In fact, in extreme cases you would also need to use the hash of a join_date rather than a join_date alone - so that if you query for last 3 days often those share the same hash and therefore are available from same partition!
Disclaimer: This is answer is specific to DynamoDB, however the concepts apply to Cassandra as well, since both are NoSQL databases.
When you create a table, in addition to the table name, you must specify the primary key of the table. The primary key uniquely identifies each item in the table, so that no two items can have the same key.
DynamoDB supports two different kinds of primary keys:
Partition key – A simple primary key, composed of one attribute known as the partition key.
DynamoDB uses the partition key's value as input to an internal hash function. The output from the hash function determines the partition (physical storage internal to DynamoDB) in which the item will be stored.
In a table that has only a partition key, no two items can have the same partition key value.
Partition key and sort key – Referred to as a composite primary key, this type of key is composed of two attributes. The first attribute is the partition key, and the second attribute is the sort key.
DynamoDB uses the partition key value as input to an internal hash function. The output from the hash function determines the partition (physical storage internal to DynamoDB) in which the item will be stored. All items with the same partition key value are stored together, in sorted order by sort key value.
In a table that has a partition key and a sort key, it's possible for two items to have the same partition key value. However, those two items must have different sort key values.
A composite primary key gives you additional flexibility when querying data.

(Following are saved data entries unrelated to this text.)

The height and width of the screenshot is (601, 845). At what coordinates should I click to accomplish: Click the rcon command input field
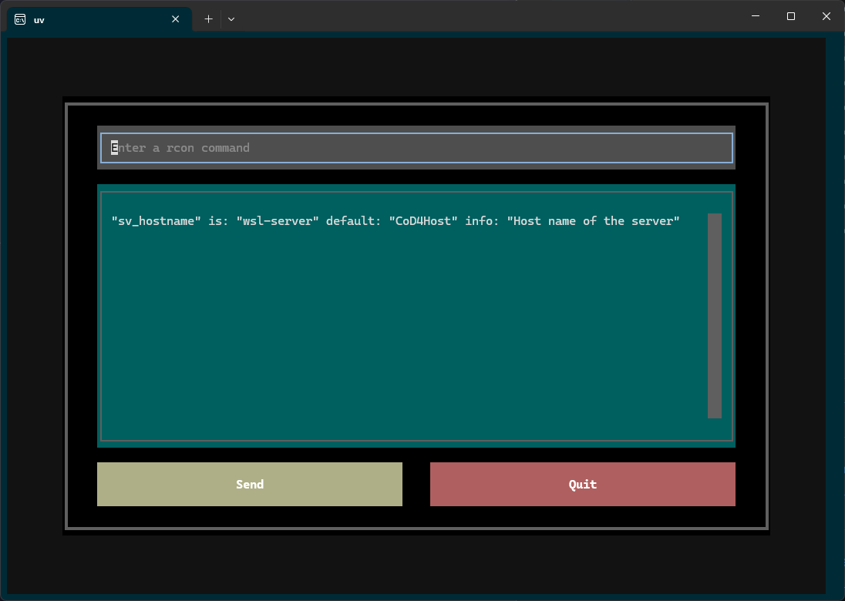[x=416, y=148]
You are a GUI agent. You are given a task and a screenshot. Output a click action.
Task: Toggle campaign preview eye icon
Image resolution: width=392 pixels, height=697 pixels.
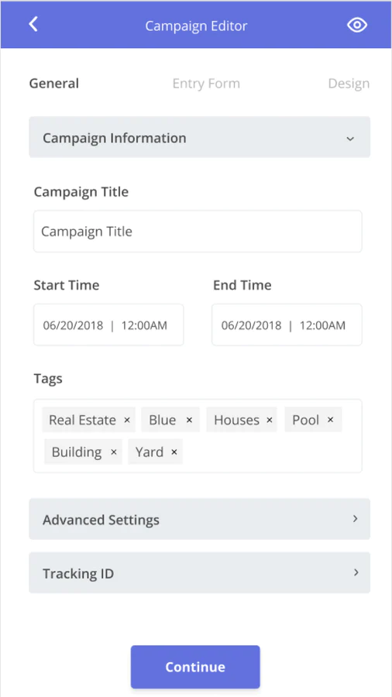pos(357,26)
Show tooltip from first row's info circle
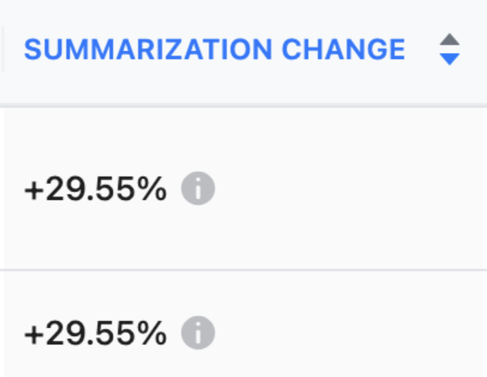 tap(198, 188)
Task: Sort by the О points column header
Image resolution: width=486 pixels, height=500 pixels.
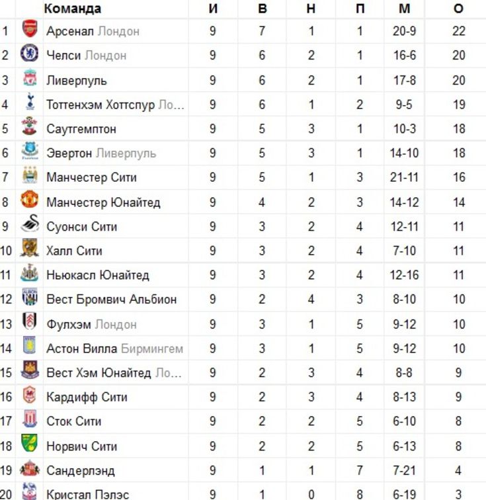Action: pyautogui.click(x=458, y=9)
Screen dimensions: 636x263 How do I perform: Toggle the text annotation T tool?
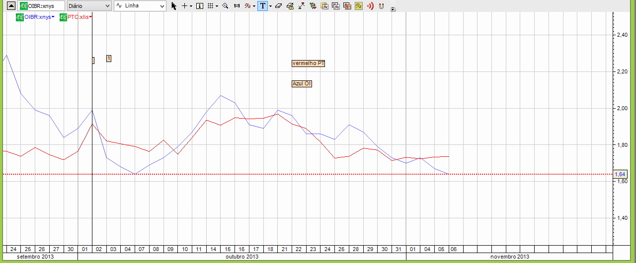[x=262, y=6]
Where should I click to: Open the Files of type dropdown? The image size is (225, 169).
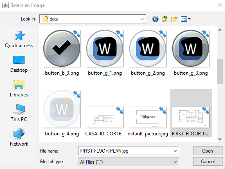coord(129,162)
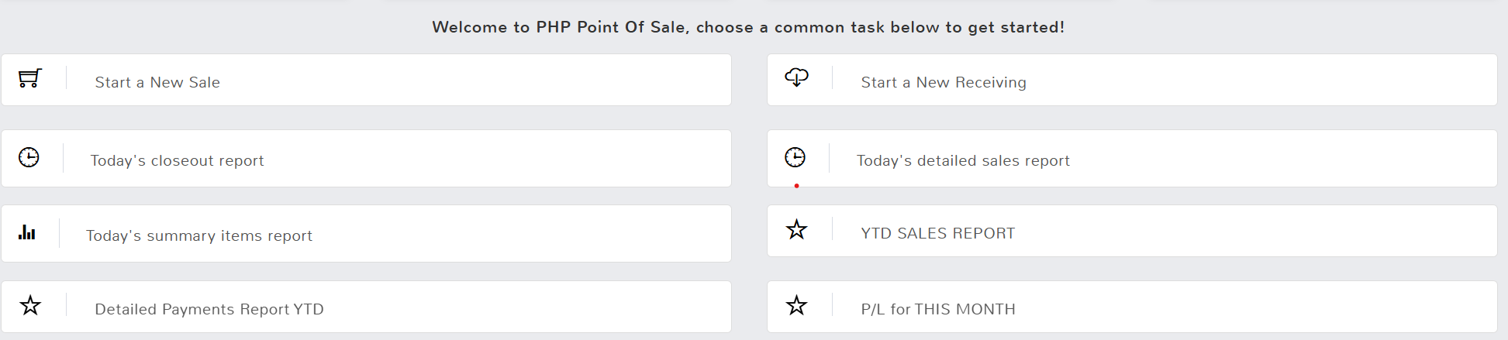Click the star icon beside YTD SALES REPORT
The height and width of the screenshot is (340, 1508).
pyautogui.click(x=796, y=229)
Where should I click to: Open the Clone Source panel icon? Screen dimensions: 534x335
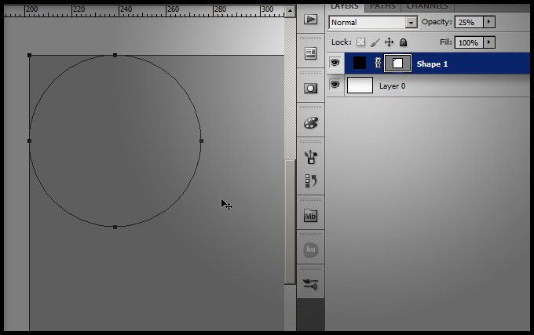point(311,181)
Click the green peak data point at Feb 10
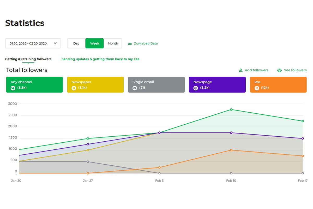 click(x=231, y=109)
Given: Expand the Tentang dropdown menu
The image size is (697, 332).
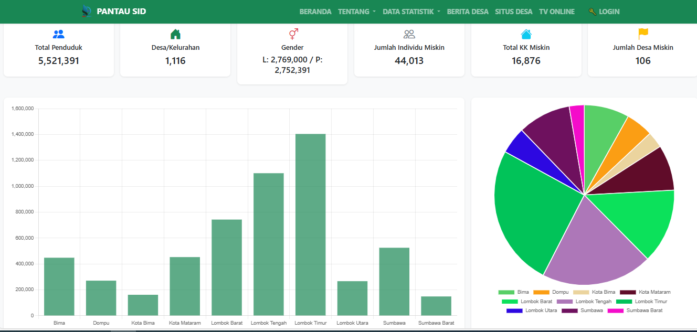Looking at the screenshot, I should click(x=356, y=12).
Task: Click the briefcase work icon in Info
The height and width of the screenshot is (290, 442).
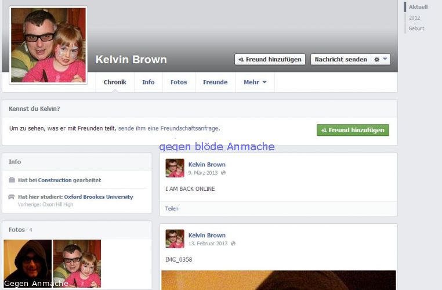Action: pos(12,180)
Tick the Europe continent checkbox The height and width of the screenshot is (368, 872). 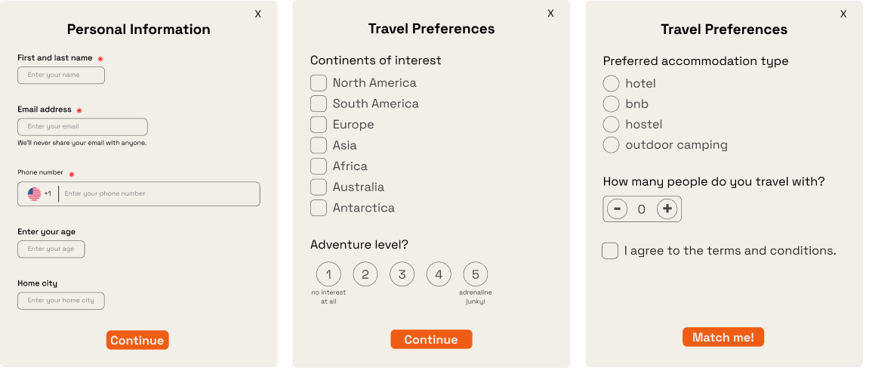(x=319, y=125)
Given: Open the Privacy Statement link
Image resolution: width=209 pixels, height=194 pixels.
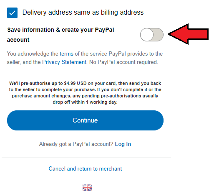Looking at the screenshot, I should (64, 62).
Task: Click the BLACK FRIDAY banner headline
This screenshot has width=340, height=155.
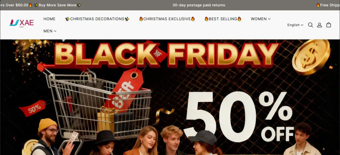Action: point(167,54)
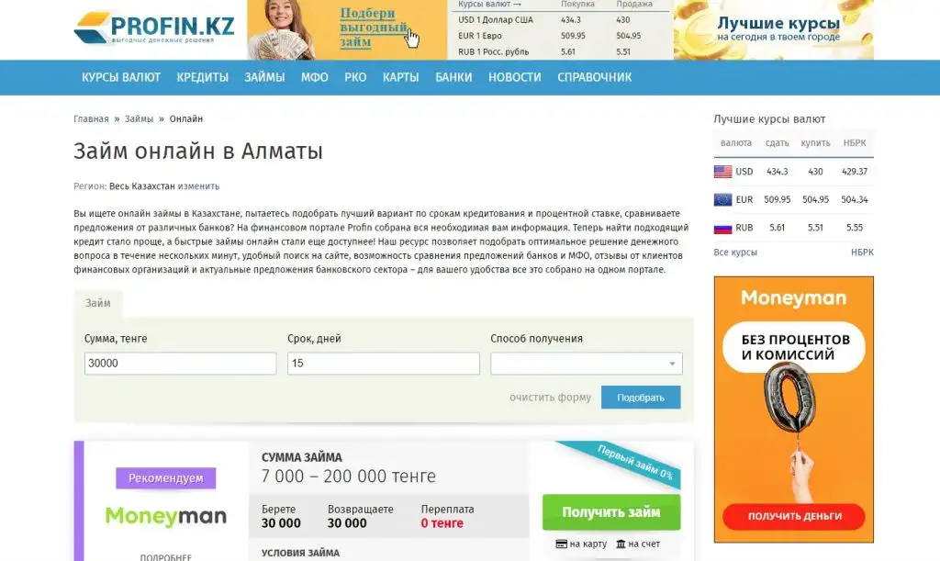Click the PROFIN.KZ logo
940x561 pixels.
[154, 28]
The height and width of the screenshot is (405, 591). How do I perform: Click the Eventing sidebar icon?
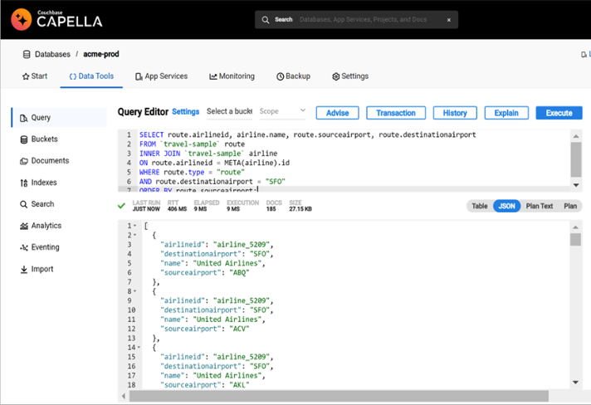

For example, if you provide only the value for Artist, DynamoDB retrieves all of the songs by that artist. To retrieve only a subset of songs by a particular artist, you can provide a value for Artist along with a range of values for SongTitle.
Note: The partition key of an item is also known as its hash
attribute. The term hash attribute derives from the use of an internal
hash function in DynamoDB that evenly distributes data items across
partitions, based on their partition key values.
The sort key of an item is also known as its range attribute. The term range attribute derives from the way DynamoDB stores items with the same partition key physically close together, in sorted order by the sort key value.
Reference - https://docs.aws.amazon.com/amazondynamodb/latest/developerguide/HowItWorks.CoreComponents.html#HowItWorks.CoreComponents.PrimaryKey
Primary Key: Like in many databases, it is a unique key in a table, essentially it means, for any two records in a table, primary key cannot be same. Database, in this case Cassandra is designed to make sure that this condition is true in all situations. So if you try to write a record with PK1 as primary key, if there is a record already present with same key PK1, it will get overwritten, else a new record will be created.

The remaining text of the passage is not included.